Survival under selective pressure is driven by the ability of our brain to use sensory information to our advantage to control physiological needs. In this context, neural circuits receive and integrate external environmental cues and internal metabolic signals to form learned sensory associations, which consequently motivate and adapt our behaviour. The dopaminergic midbrain plays a crucial role in learning adaptive behaviour and is particularly sensitive to peripheral metabolic mediators, including intestinal signal peptides like GLP-1, insulin or leptin.

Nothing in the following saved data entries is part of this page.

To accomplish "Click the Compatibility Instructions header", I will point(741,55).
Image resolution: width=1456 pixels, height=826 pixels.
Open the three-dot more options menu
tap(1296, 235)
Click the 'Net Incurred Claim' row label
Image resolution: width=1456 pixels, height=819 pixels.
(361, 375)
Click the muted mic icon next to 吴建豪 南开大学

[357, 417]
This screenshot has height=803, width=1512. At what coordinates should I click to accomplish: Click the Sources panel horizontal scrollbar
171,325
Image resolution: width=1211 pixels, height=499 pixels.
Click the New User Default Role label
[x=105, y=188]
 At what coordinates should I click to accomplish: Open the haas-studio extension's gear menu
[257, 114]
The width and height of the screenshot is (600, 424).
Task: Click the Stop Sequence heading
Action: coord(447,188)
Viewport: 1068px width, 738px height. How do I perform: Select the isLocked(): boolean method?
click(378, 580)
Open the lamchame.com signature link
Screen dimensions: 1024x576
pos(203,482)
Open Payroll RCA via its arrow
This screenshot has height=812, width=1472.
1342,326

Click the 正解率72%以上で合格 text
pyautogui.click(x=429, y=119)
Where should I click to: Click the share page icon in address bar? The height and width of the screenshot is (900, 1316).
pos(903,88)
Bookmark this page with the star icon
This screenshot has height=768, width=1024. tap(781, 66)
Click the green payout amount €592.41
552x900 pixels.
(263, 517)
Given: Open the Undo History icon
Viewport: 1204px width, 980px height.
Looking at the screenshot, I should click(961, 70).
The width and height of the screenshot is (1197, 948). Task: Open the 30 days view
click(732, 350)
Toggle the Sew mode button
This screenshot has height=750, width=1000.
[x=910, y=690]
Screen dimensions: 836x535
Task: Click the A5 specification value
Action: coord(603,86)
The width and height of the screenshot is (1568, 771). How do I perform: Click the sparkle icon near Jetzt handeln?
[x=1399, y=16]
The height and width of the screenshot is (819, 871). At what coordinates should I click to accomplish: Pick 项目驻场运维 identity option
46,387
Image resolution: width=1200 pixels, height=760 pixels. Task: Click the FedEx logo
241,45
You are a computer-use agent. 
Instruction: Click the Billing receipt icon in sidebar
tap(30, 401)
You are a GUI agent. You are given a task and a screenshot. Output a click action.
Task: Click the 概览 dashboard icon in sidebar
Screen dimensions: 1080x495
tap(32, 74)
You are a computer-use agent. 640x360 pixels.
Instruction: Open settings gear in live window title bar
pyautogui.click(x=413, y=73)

Recently, the group has demonstrated that adaptive learning is reduced when metabolic sensing is impaired in obesity, leading to disrupted circuit mechanisms of integrating and interpreting sensory information; hence, there is an inadequate sensing of physiological need and dyscalibrated motivational drive. We have furthermore shown that not only metabolic mediators interact with sensory regulation and motivated behaviour but also nutrients directly. Food palatability may act on the dopaminergic reward system to modulate incentive motivation and override homeostatic control, and Western diets can directly affect neurobehavioural adaptations beyond food intake that may increase the risk for subsequent overeating and weight gain.
Building on these achievements, we further focus on the physiological mechanisms by which internal bodily signals are communicated to and sensed by the brain to adapt the organism´s behaviour to its metabolic state and physiological need, especially related to the role of diet-induced neuroinflammation and ageing processes.